--- INPUT FOR THIS TASK ---

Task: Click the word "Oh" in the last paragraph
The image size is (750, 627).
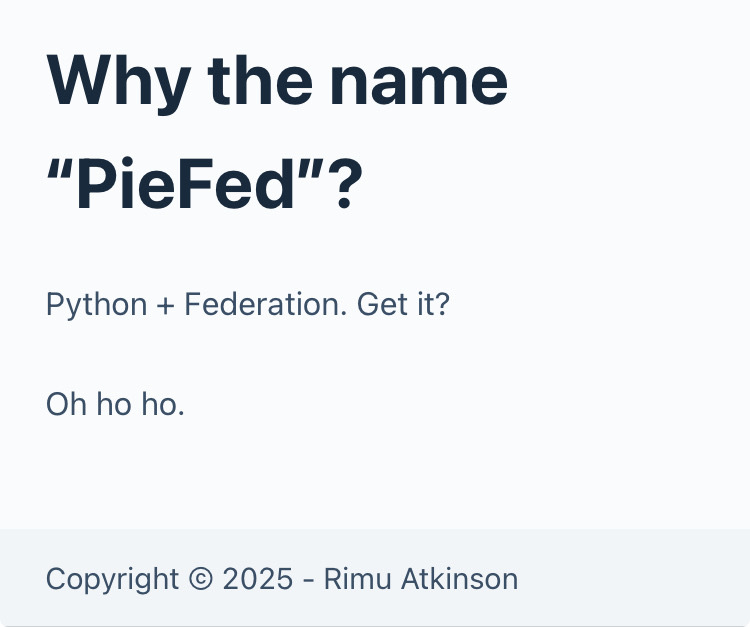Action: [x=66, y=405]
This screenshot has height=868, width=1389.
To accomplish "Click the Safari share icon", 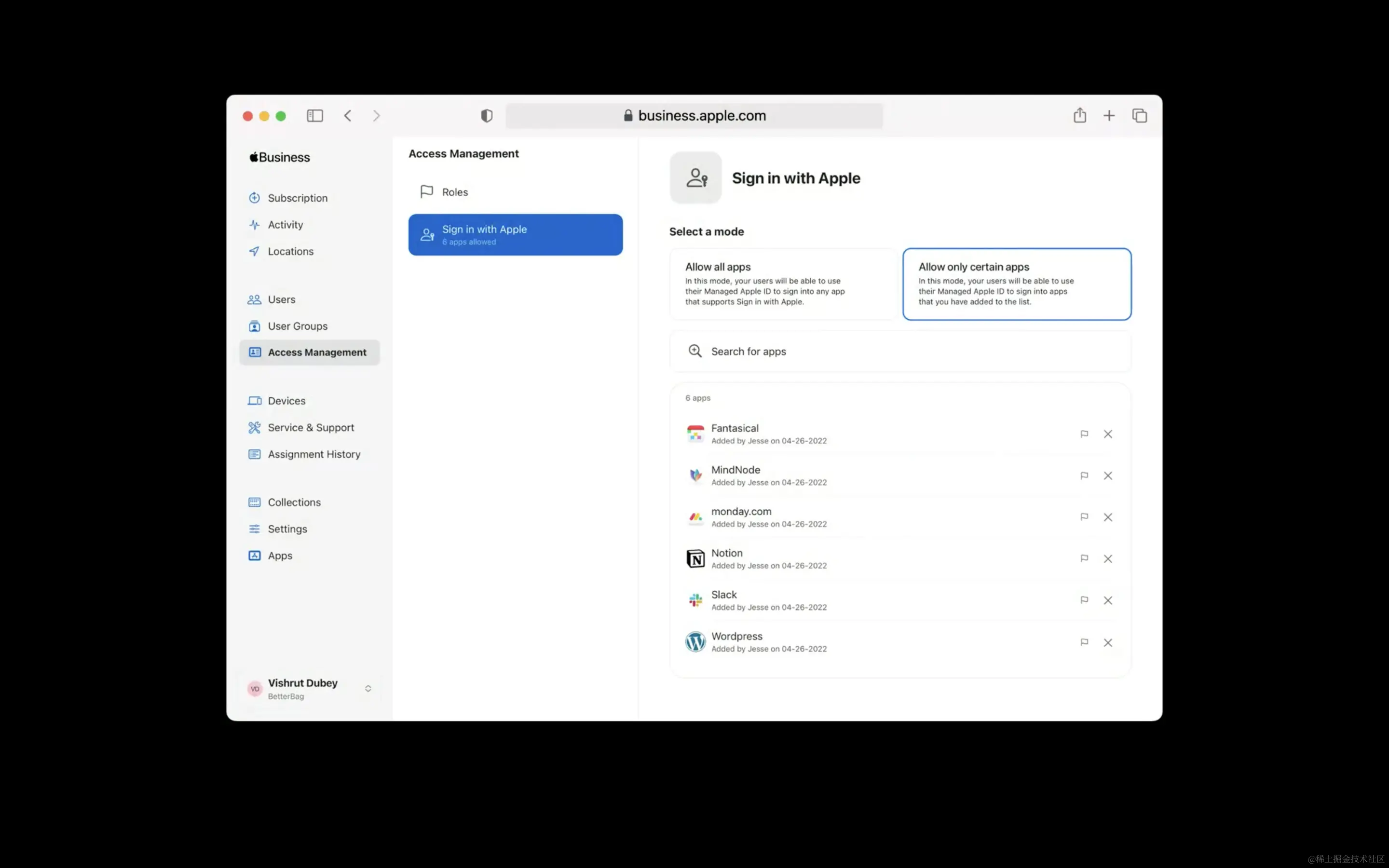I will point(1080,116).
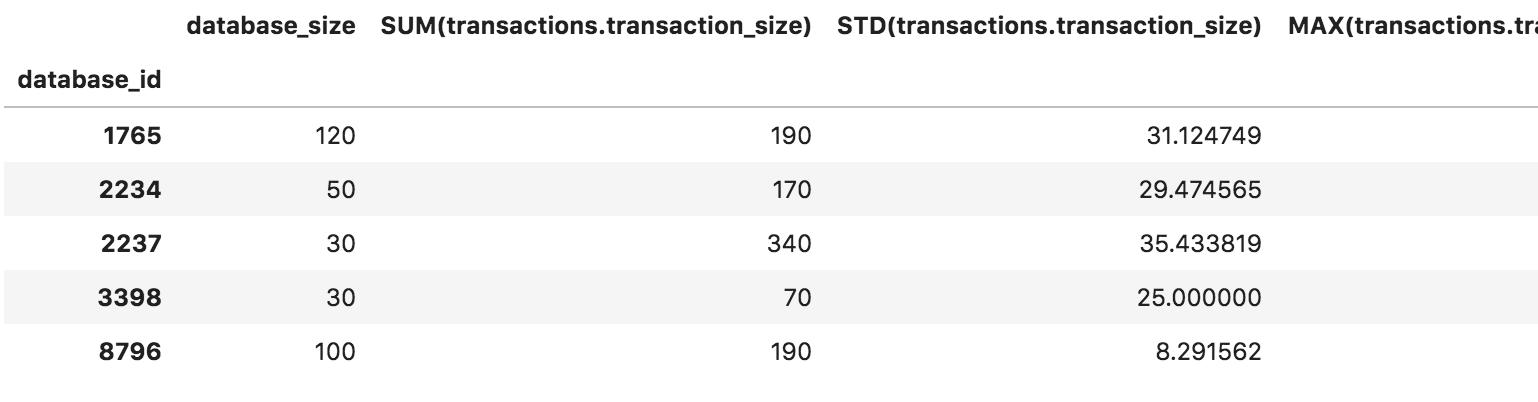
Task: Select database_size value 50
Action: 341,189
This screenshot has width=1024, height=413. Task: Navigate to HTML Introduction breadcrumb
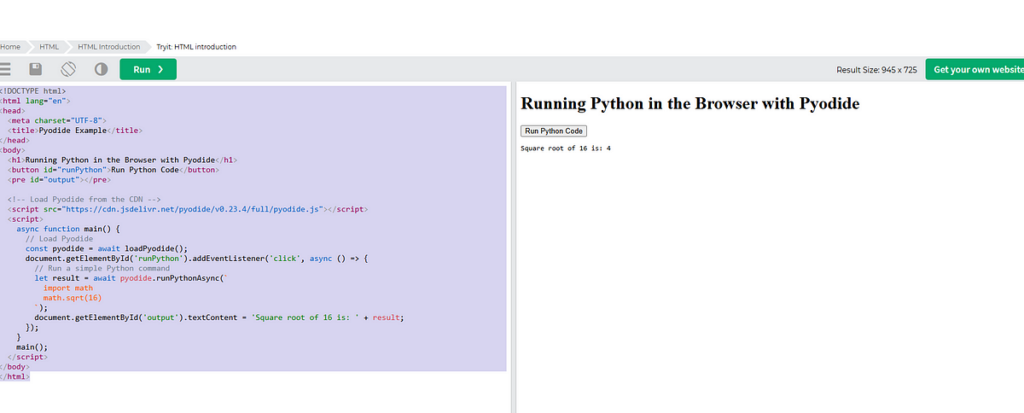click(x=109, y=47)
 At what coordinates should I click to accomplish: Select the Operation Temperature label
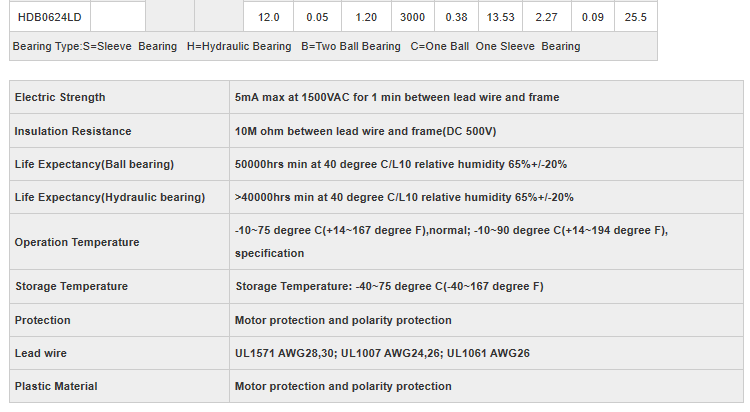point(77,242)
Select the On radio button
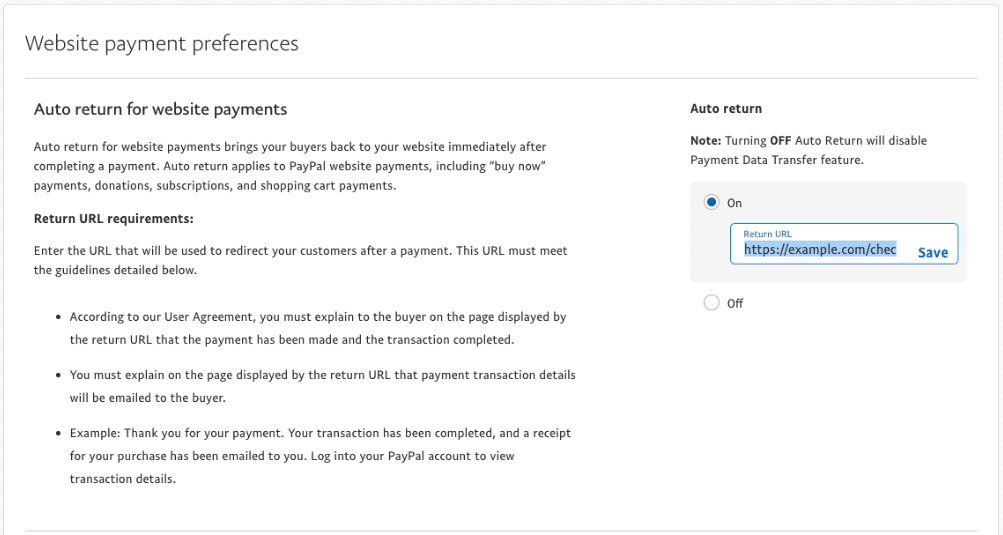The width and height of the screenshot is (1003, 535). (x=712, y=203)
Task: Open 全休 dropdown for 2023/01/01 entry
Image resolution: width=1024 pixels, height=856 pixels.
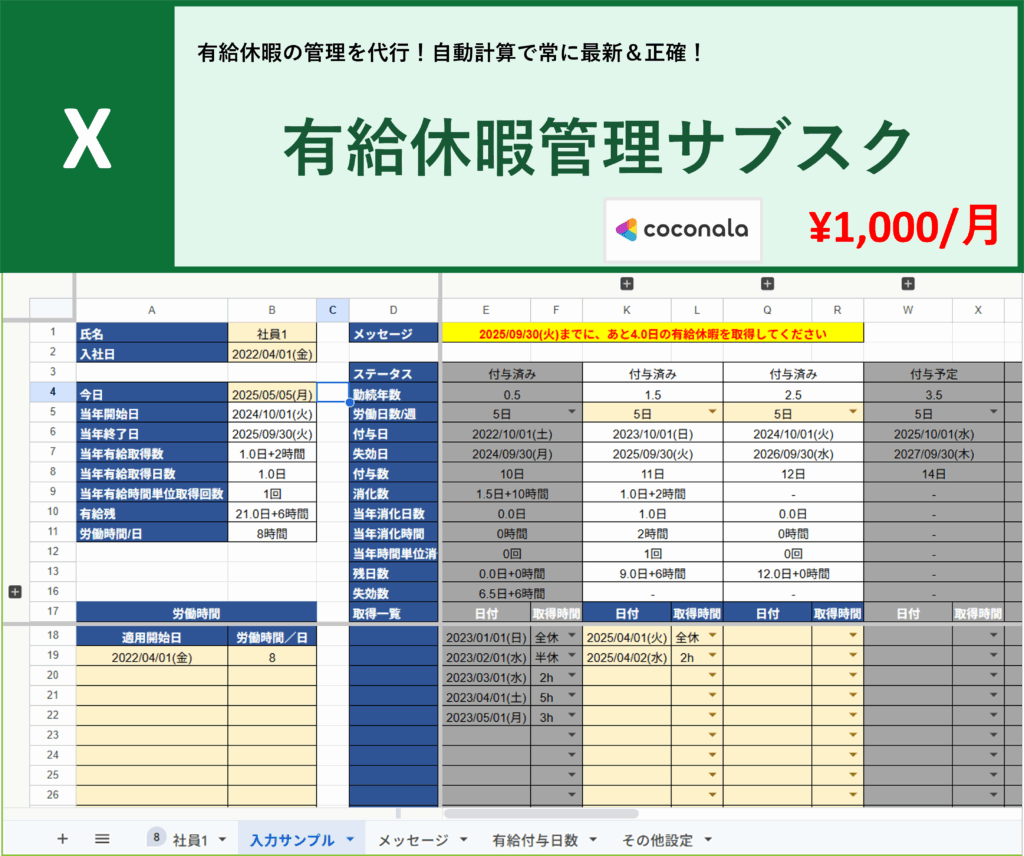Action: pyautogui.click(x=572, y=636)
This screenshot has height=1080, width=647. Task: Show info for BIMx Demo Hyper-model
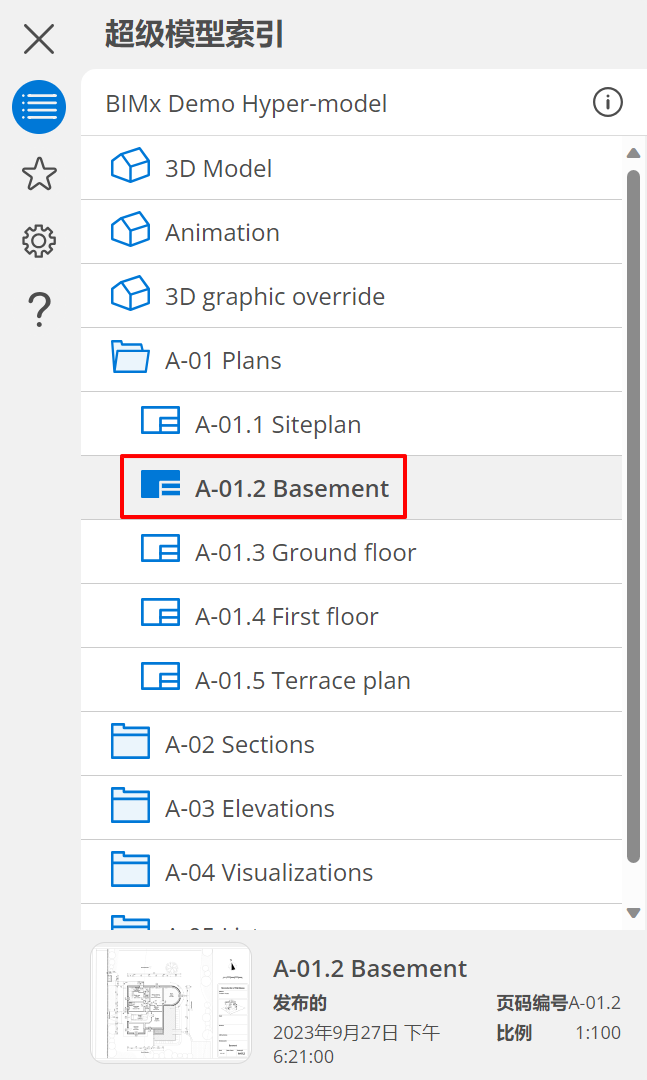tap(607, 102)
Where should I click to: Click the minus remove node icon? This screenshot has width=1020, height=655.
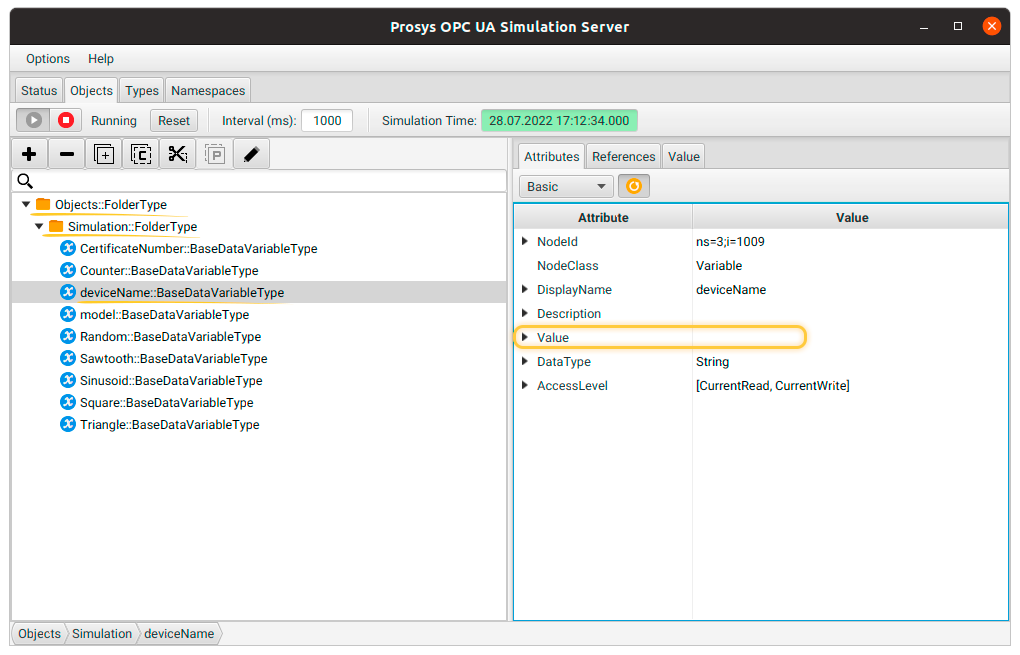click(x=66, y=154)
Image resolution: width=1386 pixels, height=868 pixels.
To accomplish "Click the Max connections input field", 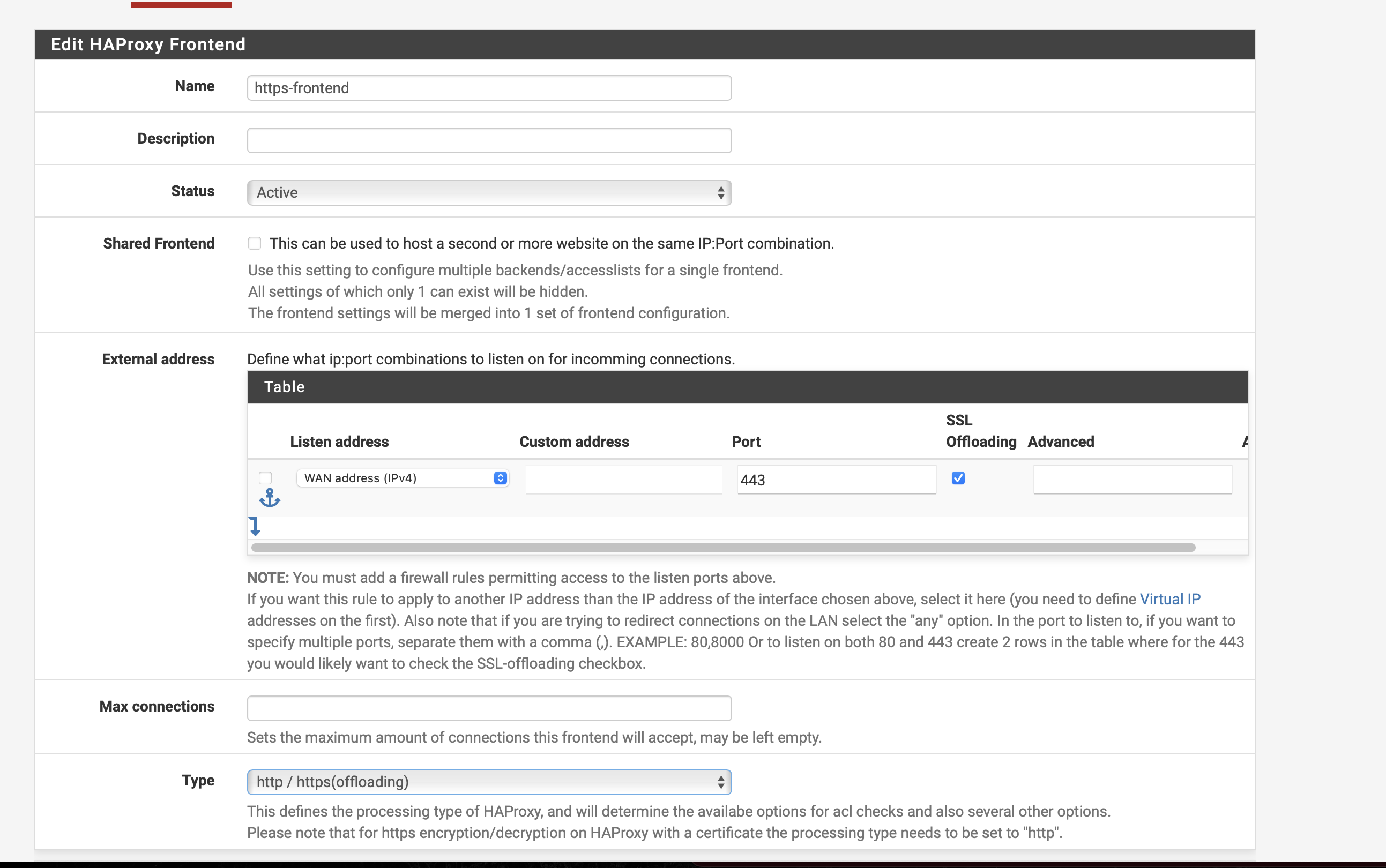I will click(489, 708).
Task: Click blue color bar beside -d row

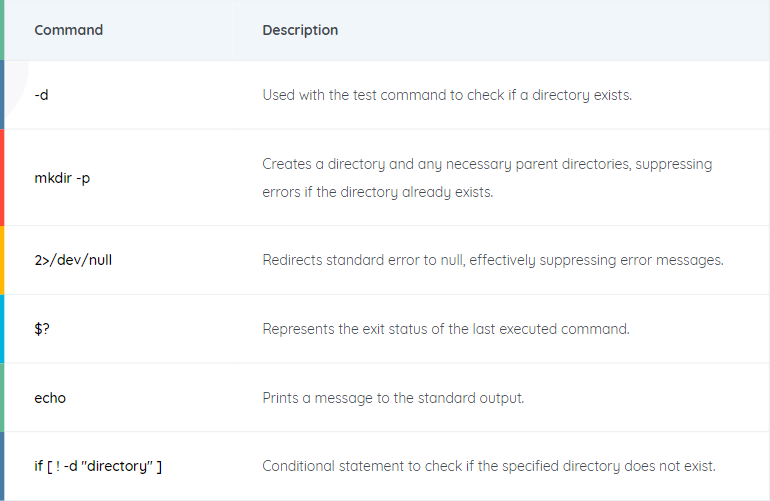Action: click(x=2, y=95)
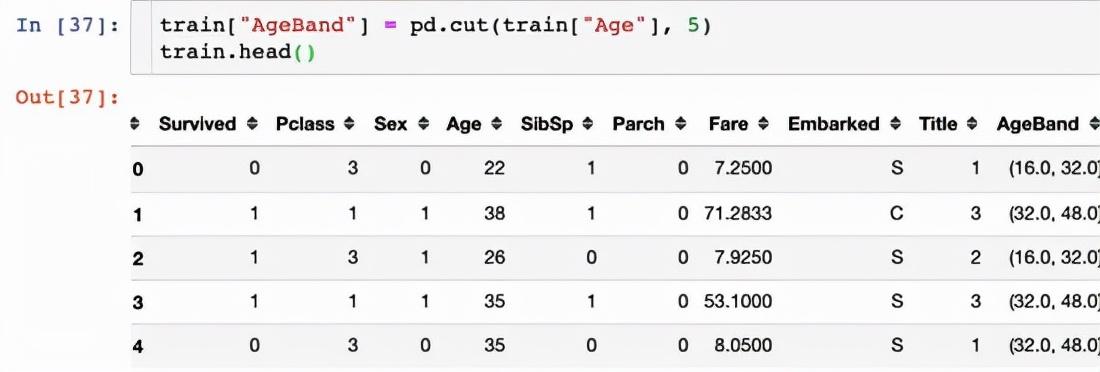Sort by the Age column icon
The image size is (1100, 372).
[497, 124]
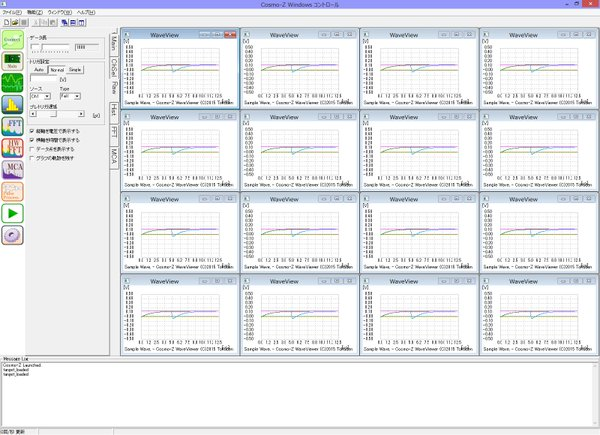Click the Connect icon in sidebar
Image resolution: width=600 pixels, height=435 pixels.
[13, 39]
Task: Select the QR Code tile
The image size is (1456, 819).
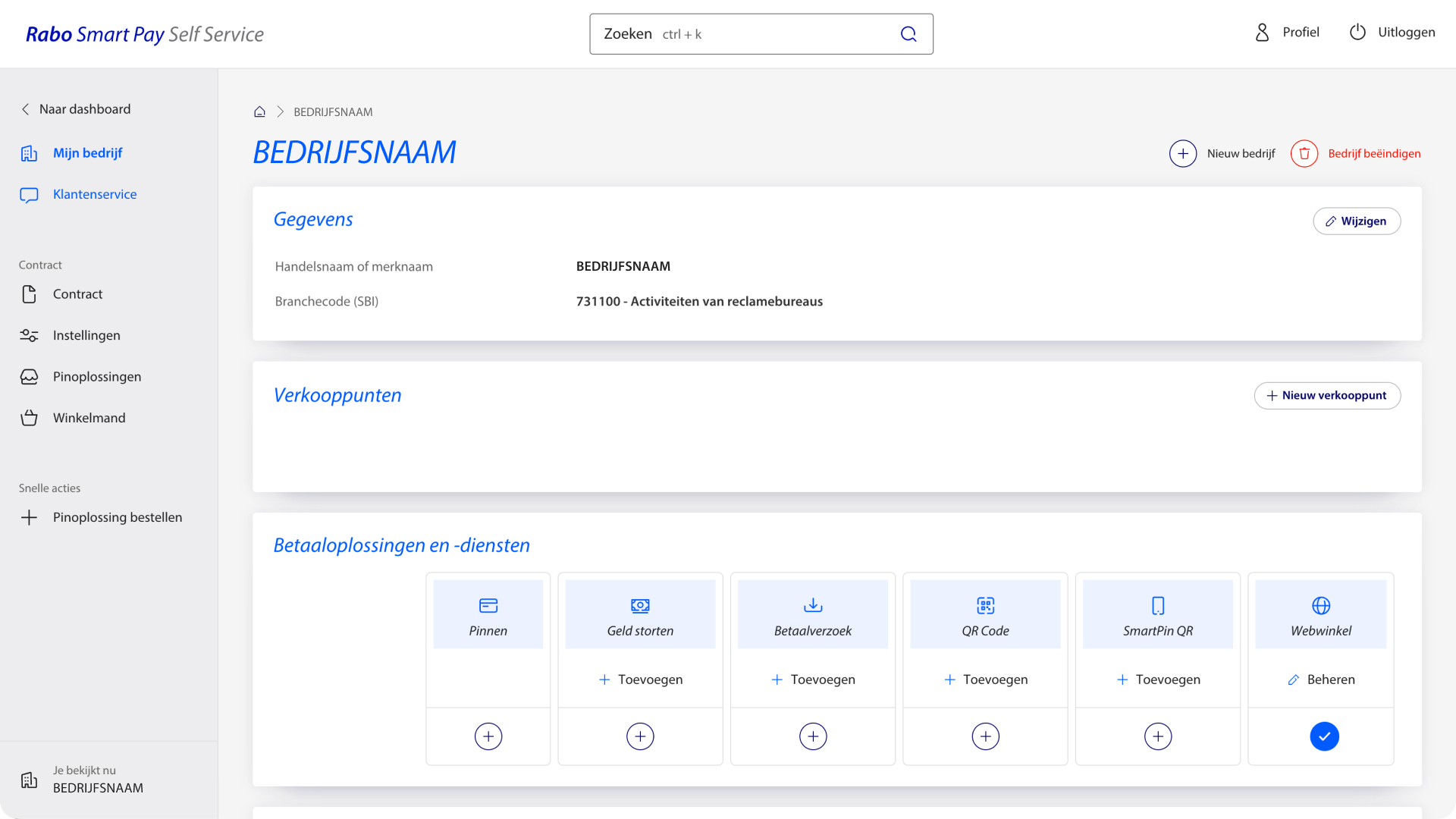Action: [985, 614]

---

REQUIRED WORK » Reproduce the lines of the items verbatim, from the line containing "This screenshot has width=1024, height=413." through the line containing "tap(607, 102)", both ends included. Leave the pictures out of your output.

FINISHED ANSWER »
This screenshot has width=1024, height=413. Task: Navigate to HTML Introduction breadcrumb
click(x=109, y=47)
 At what coordinates should I click to accomplish: Select the Operation Temperature label
point(77,242)
Select the On radio button
The width and height of the screenshot is (1003, 535). (x=712, y=203)
Task: Open 全休 dropdown for 2023/01/01 entry
Image resolution: width=1024 pixels, height=856 pixels.
Action: pyautogui.click(x=572, y=636)
This screenshot has height=1080, width=647. Task: Show info for BIMx Demo Hyper-model
tap(607, 102)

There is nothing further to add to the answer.